Anagnina is a station of Line A of the Rome Metro. It is located at the junction between Via Tuscolana and Via Anagnina, close to the depot of Osteria del Curato. The station rises at  above sea level.

History 
The Anagnina station was built as the south-eastern terminus of the first section of metro Line A, which came into service on 16 February 1980.

Description 

Anagnina is an underground terminal station with two tracks served by two platforms not directly connected to each other.

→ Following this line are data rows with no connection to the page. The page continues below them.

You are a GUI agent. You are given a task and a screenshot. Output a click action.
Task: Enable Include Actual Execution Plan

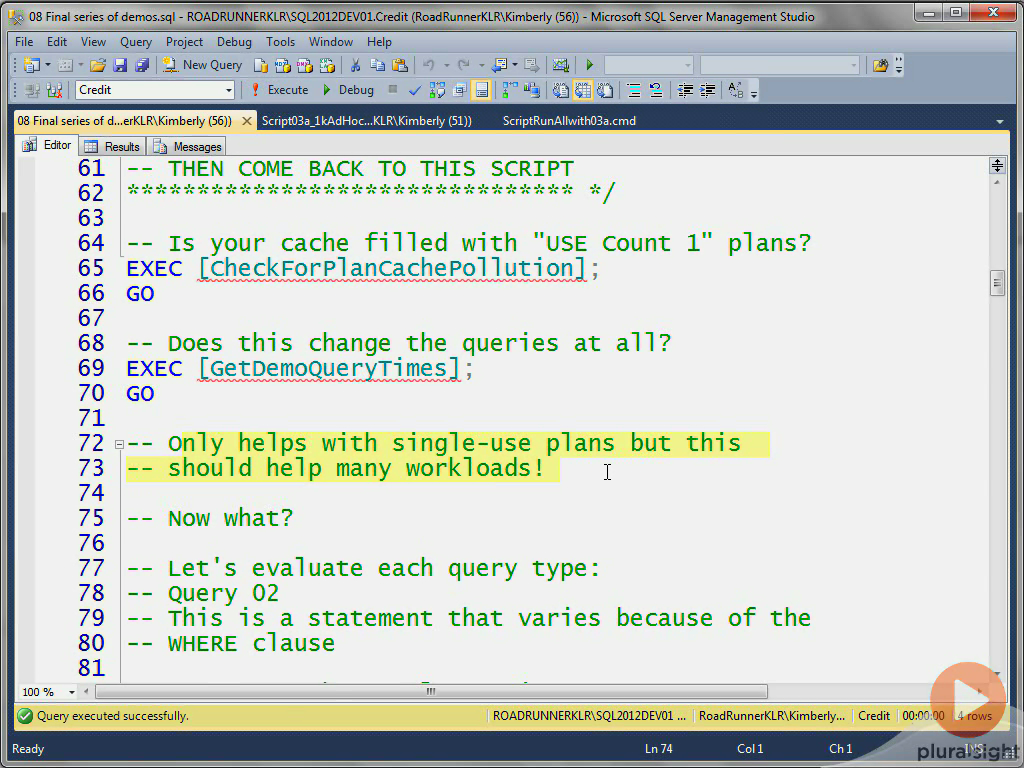point(510,90)
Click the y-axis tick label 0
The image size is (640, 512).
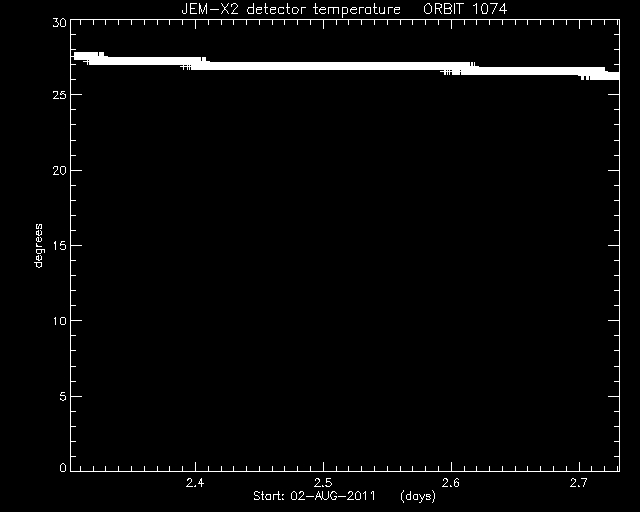(63, 467)
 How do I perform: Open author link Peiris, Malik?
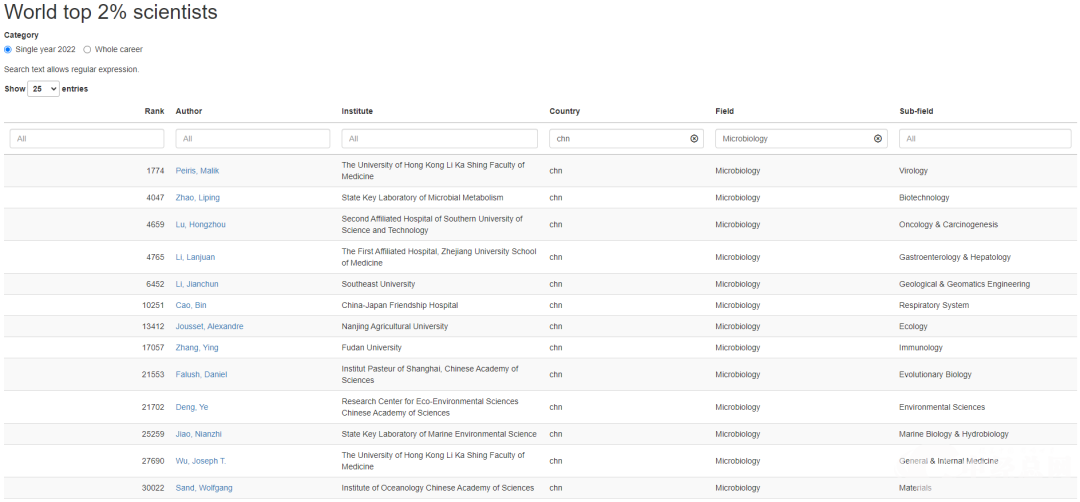[x=197, y=171]
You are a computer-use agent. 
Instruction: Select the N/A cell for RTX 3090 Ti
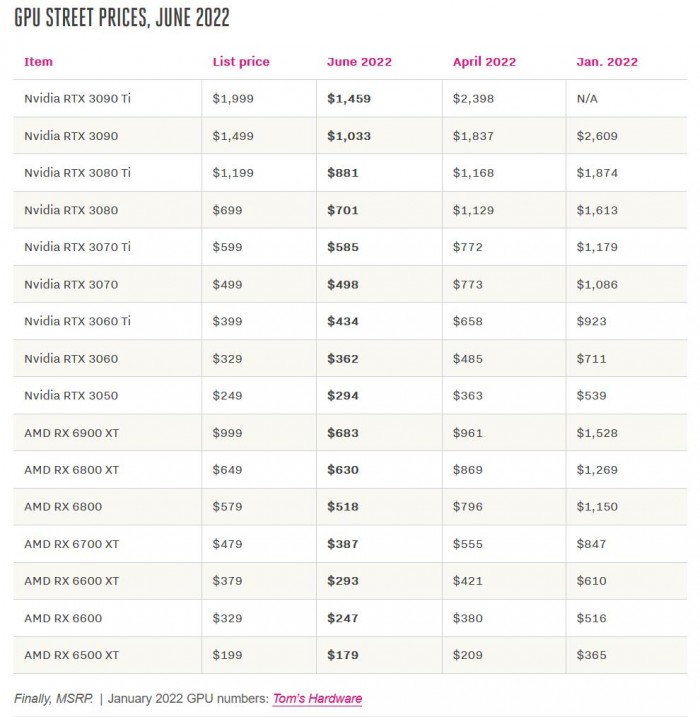pyautogui.click(x=588, y=98)
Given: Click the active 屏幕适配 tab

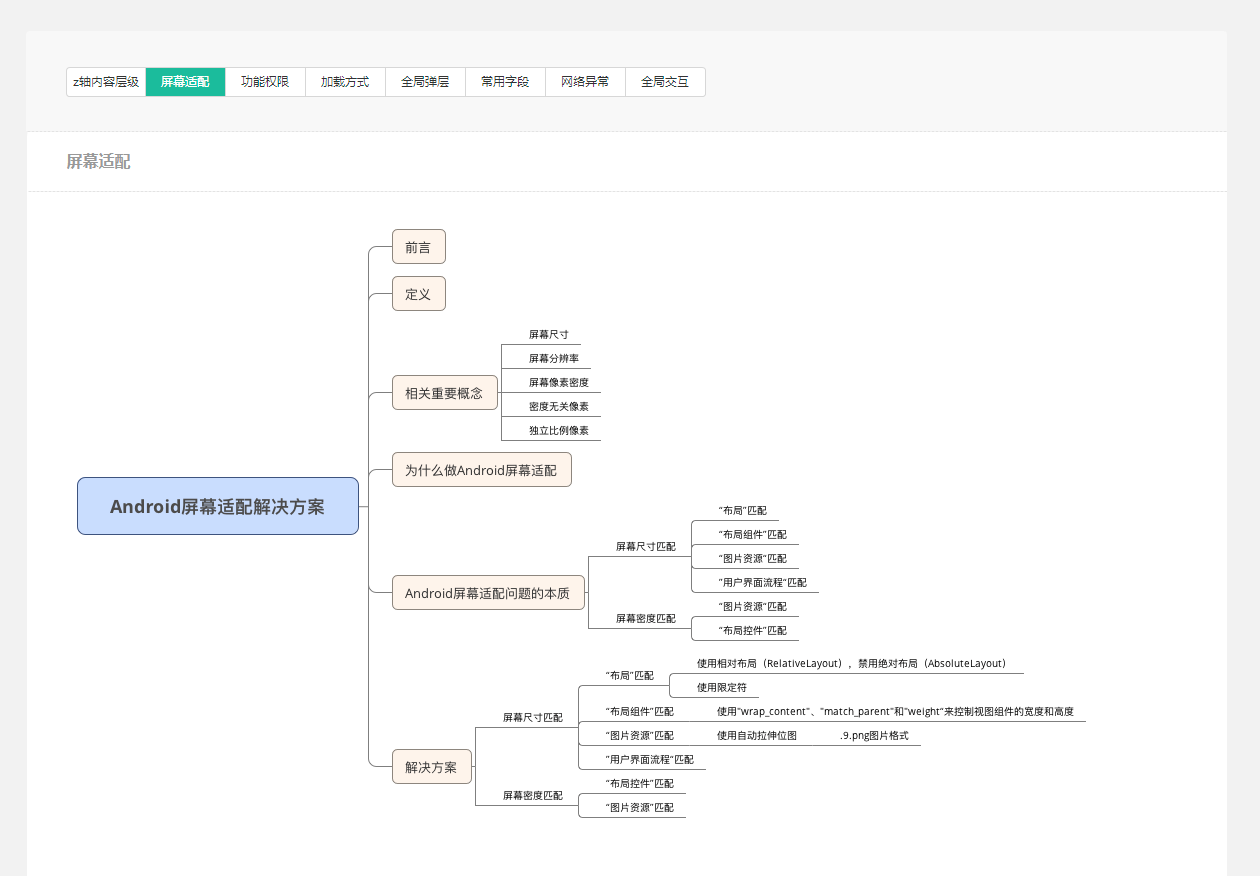Looking at the screenshot, I should [185, 82].
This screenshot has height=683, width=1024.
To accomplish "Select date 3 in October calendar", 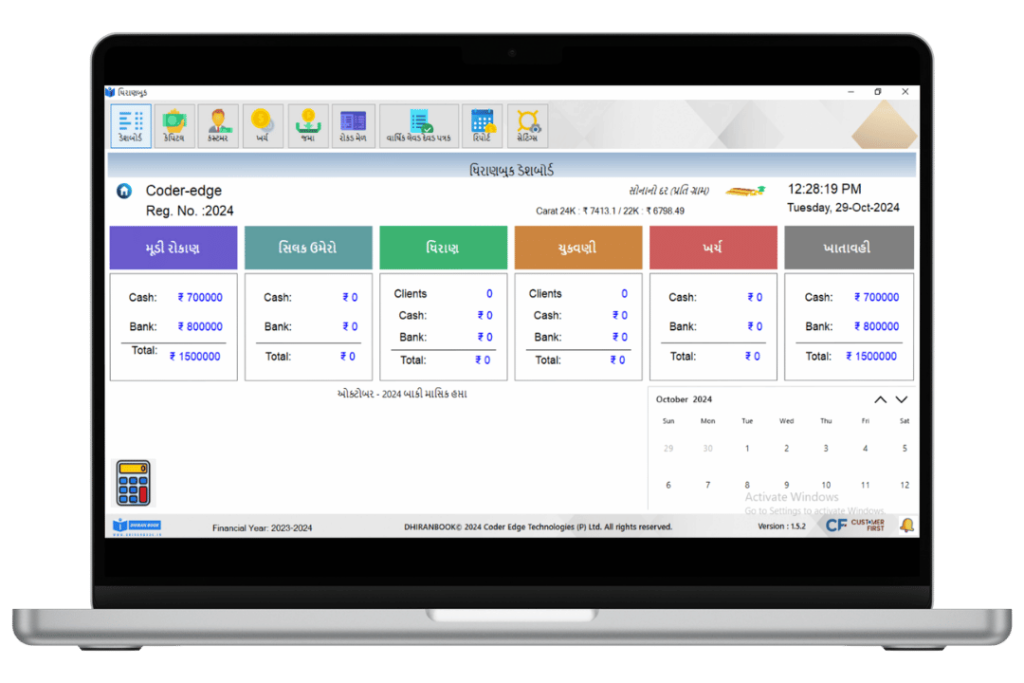I will tap(826, 449).
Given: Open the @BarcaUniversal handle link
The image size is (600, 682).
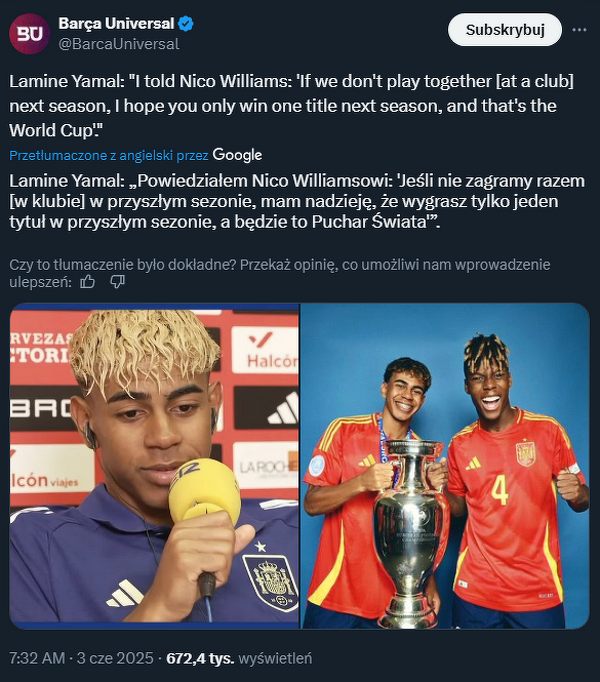Looking at the screenshot, I should point(119,44).
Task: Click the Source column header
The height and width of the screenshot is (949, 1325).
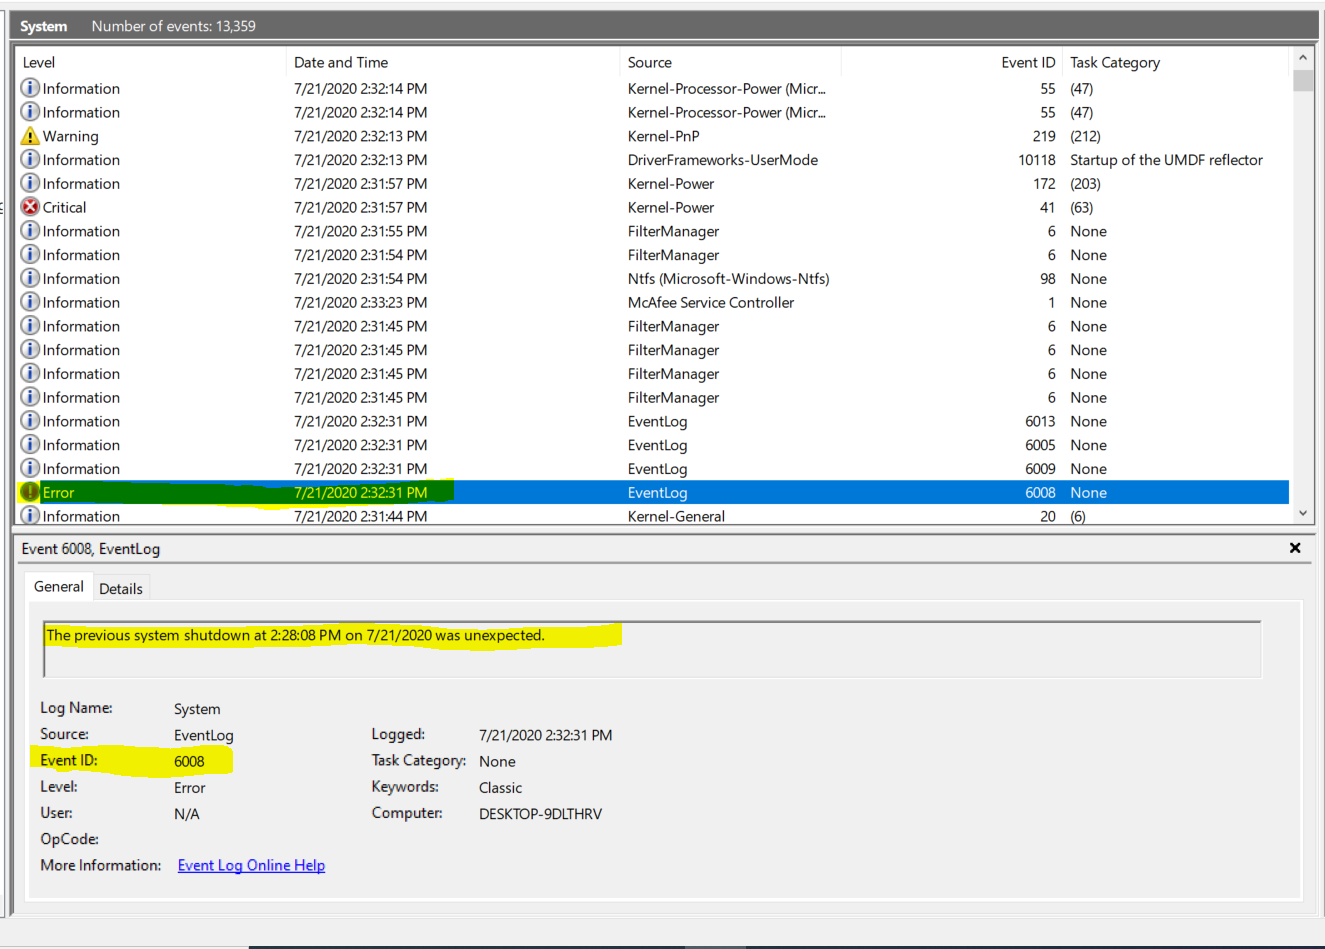Action: pos(730,62)
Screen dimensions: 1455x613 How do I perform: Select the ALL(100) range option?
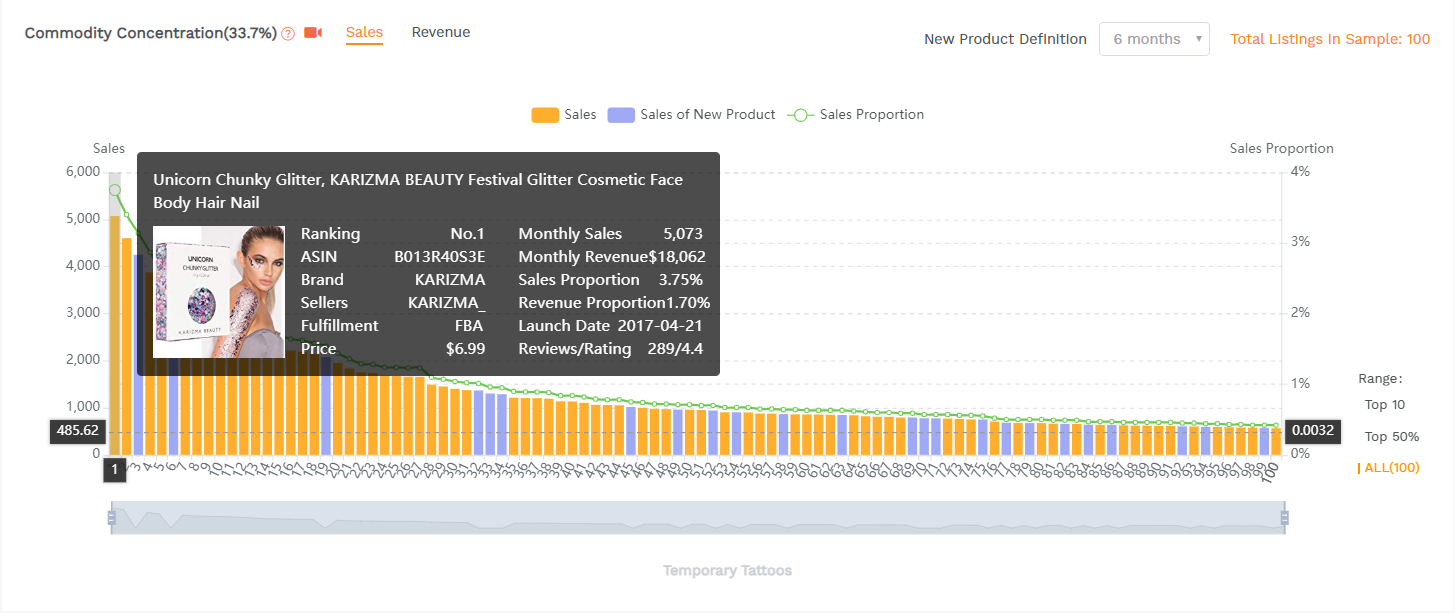point(1391,468)
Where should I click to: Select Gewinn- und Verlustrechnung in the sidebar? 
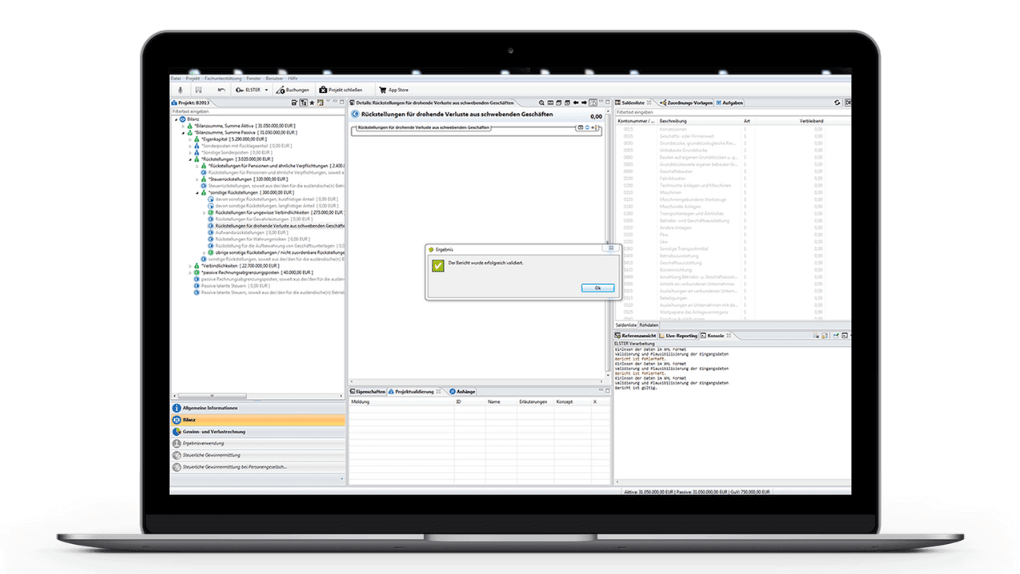[x=213, y=432]
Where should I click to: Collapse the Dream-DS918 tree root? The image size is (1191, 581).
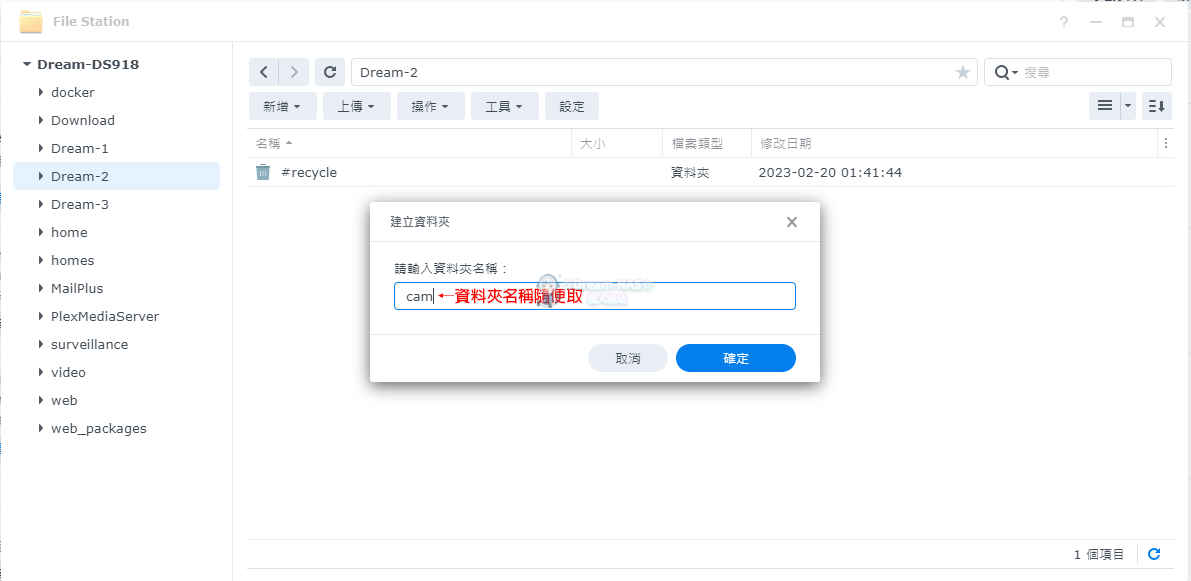click(x=24, y=63)
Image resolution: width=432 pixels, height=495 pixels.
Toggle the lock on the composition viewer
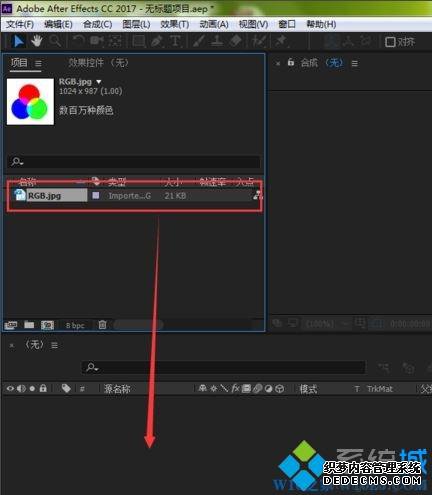point(291,62)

On the floor above that of the platforms there are the ticket offices and a police cage watching the entrance to the station area.

Inside the station, the electric locomotive nr. 82 - which belonged to the former railway company of Rome (STEFER) and served on the Tranvie dei Castelli Romani network - is now preserved as a monument.
The station hall also contains some mosaics created for the Artemetro Roma Prize: the authors are the Italian Luigi Veronesi and Lucio del Pezzo, the Swiss Gottfried Honegger and the Russian Mikhail Koulakov. The mosaics are said to be a success in that they brighten up otherwise sombre spaces.

Located nearby 
 Osteria del Curato
 Grande Raccordo Anulare
 Cinecittà
 La Romanina
 University of Rome Tor Vergata
 Ciampino
 Cinecittà Est

Services 
The station is equipped with a video surveillance system and two exchange parking lots.
It is one of the main transport interchanges with urban and suburban bus lines, managed by ATAC and Cotral respectively; there is also a shuttle that offers a direct connection with the Rome-Ciampino Airport.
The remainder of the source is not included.